Histoire oblige, l’Europe reste un important acteur étranger en Afrique, mais elle a perdu du terrain face à des nouvelles puissances dont la Chine, qui est désormais le premier pays indépendant partenaire de l’Afrique.

C’est dans deux jours que s’ouvre le sommet Union africaine-Union européenne à Abidjan, qui se déroulera du 29 au 30 novembre. On y parlera surtout migration et sécurité, deux sujets qui tiennent à cœur l’Europe. Mais on ne pourra pas ne pas évoquer les relations commerciales et le financement du développement, puisque pour l’Afrique, les voisins du Nord ont une responsabilité historique sur ces deux aspects de la relation.

« Quand on dit que l’Europe s’est fait dépasser par la Chine, il faut savoir raison garder. L’Europe tient sa place », indique une source diplomatique européenne à Abidjan qui rappelle que les langues parlées, la coopération culturelle ou universitaire, la présence militaire et l’aide font que « l’Europe reste la référence ». Sauf, plus aucun pays européen pris individuellement n’ose se prétendre rivale de la Chine.

Les chiffres montrent que la concurrence est de plus en plus rude. Selon le ministère chinois du Commerce, le volume des échanges commerciaux entre la Chine et l’Afrique a atteint 149,2 milliards de dollars en 2016 (56,9 milliards d’importations et 92,3 milliards d’exportations chinoises). Si l’on prend individuellement chaque pays, la Chine est pour la huitième année consécutive le plus grand partenaire commercial de l’Afrique: loin devant la France et l’Allemagne.

Politique très agressive

La Chine a adopté une politique de dons et de prêts à taux très bas qui lui permet d’être présente sur énormément de grands travaux. « Ils ont une politique très agressive, au bon sens du terme, sur les prêts et celle-ci séduit les Etats », note un observateur économique.

Selon l’Agence Chine Nouvelle, citant Fitch Ratings, les prêts de la Chine à l’Afrique dans les dix dernières années ont totalisé 67,2 milliards de dollars, soit 12,5 milliards de plus que les prêts de la Banque mondiale.

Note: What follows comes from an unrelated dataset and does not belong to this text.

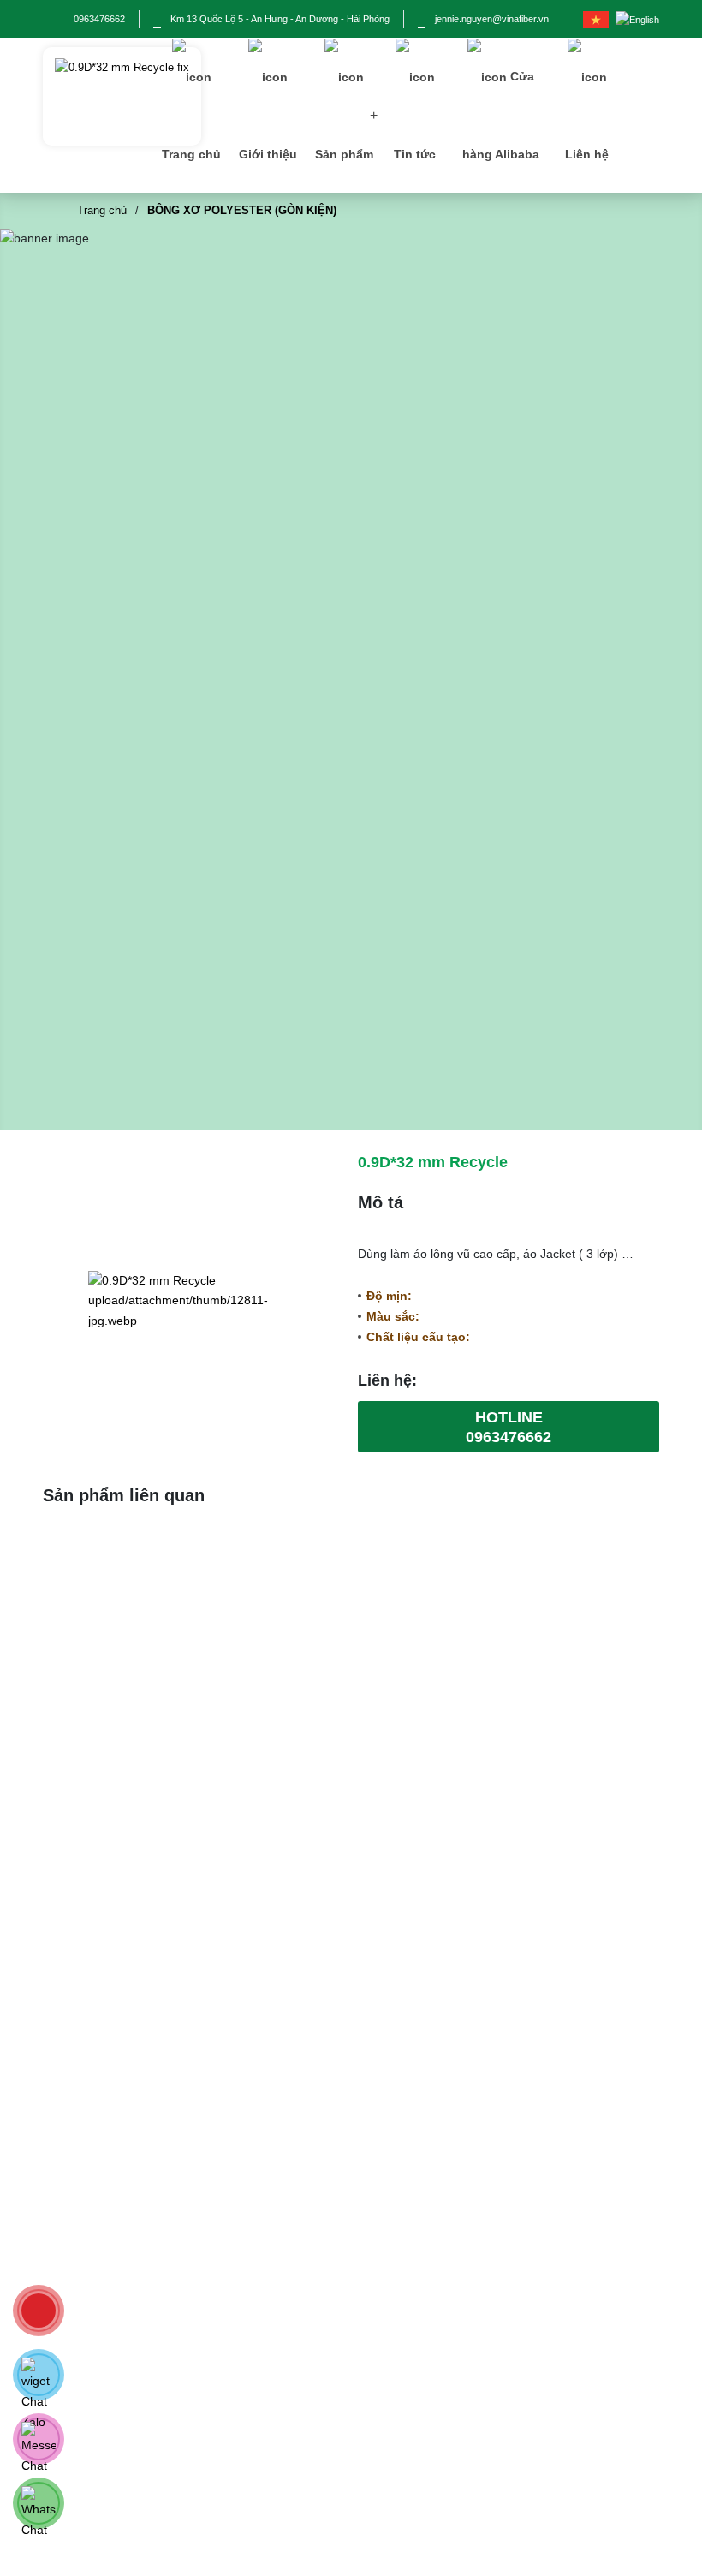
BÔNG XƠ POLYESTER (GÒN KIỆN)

« Les aspects qui attirent les entreprises chinoises vers l’Afrique sont le potentiel de développement, les ressources et le marché. Le gouvernement chinois a le « complexe » du Sud. Il pense que quand le Sud deviendra puissant, le monde sera plus équilibré. La Chine pense peut-être que comme deux des trois pôles de développement du monde (l’Europe et l’Amérique du Nord) sont déjà en décroissance, l’Afrique, l’Amérique latine et l’Asie deviennent la destination naturelle de l’investissement chinois », estime Xu Tiebing, professeur de relations internationales à l’université de Communication de Chine. « Dans le passé, la Chine était plus préoccupée par le côté politique, mais elle accorde maintenant plus d’importance au développement commun et aux avantages mutuels ».

« C’est évident que la présence chinoise et sa montée en puissance ne passent pas inaperçues mais la Chine n’est pas seule à s’intéresser fortement à l’Afrique. Regardez le Japon, l’Inde, les Etats du Golfe. Il y a une multitude d’acteurs », nuance un diplomate européen.

Les BRICS (Brésil, Russie, Inde, Chine, Afrique du Sud) ont pris position sur le continent. Fort de ses racines africaines et après s’être concentré en premier sur les pays lusophones, le Brésil a étendu son influence, même si son activité a été freinée par sa crise intérieure. Le commerce Brésil-Afrique a totalisé 12,433 milliards de dollars (dont 7,830 mds d’exportations brésiliennes) en 2016, mais il était de 28,5 milliards en 2013.

« Avec (le président) Lula (2003-2010), les relations Brésil-Afrique ont connu une période de grande intensité », explique le professeur de relations internationales Pio Penna Filho, de l’université de Brasilia. Toutefois, avec l’arrivée de Dilma Rousseff (2011-2016), le Brésil « n’a pas mis fin à sa politique africaine, mais il y a eu une diminution de cette intensité » en raison de la crise au Brésil.

Le professeur Dagbo souligne toutefois que l’Afrique doit renverser la tendance des échanges et notamment cesser d’être perçue comme une « zone de matières premières ». « Exemple: la Côte d’Ivoire produit 2 millions de tonnes de cacao mais n’en transforme que 20%. C’est ça qui doit changer ».

« Il faut sortir des relations hégémoniques issues de la colonisation et créer des conditions pour que l’Afrique se développe de manière endogène. Investir dans la qualité de l’enseignement… Le marché africain compte déjà plus d’un milliard de personnes et va continuer à grandir (2,5 milliards en 2050 selon l’ONU) ».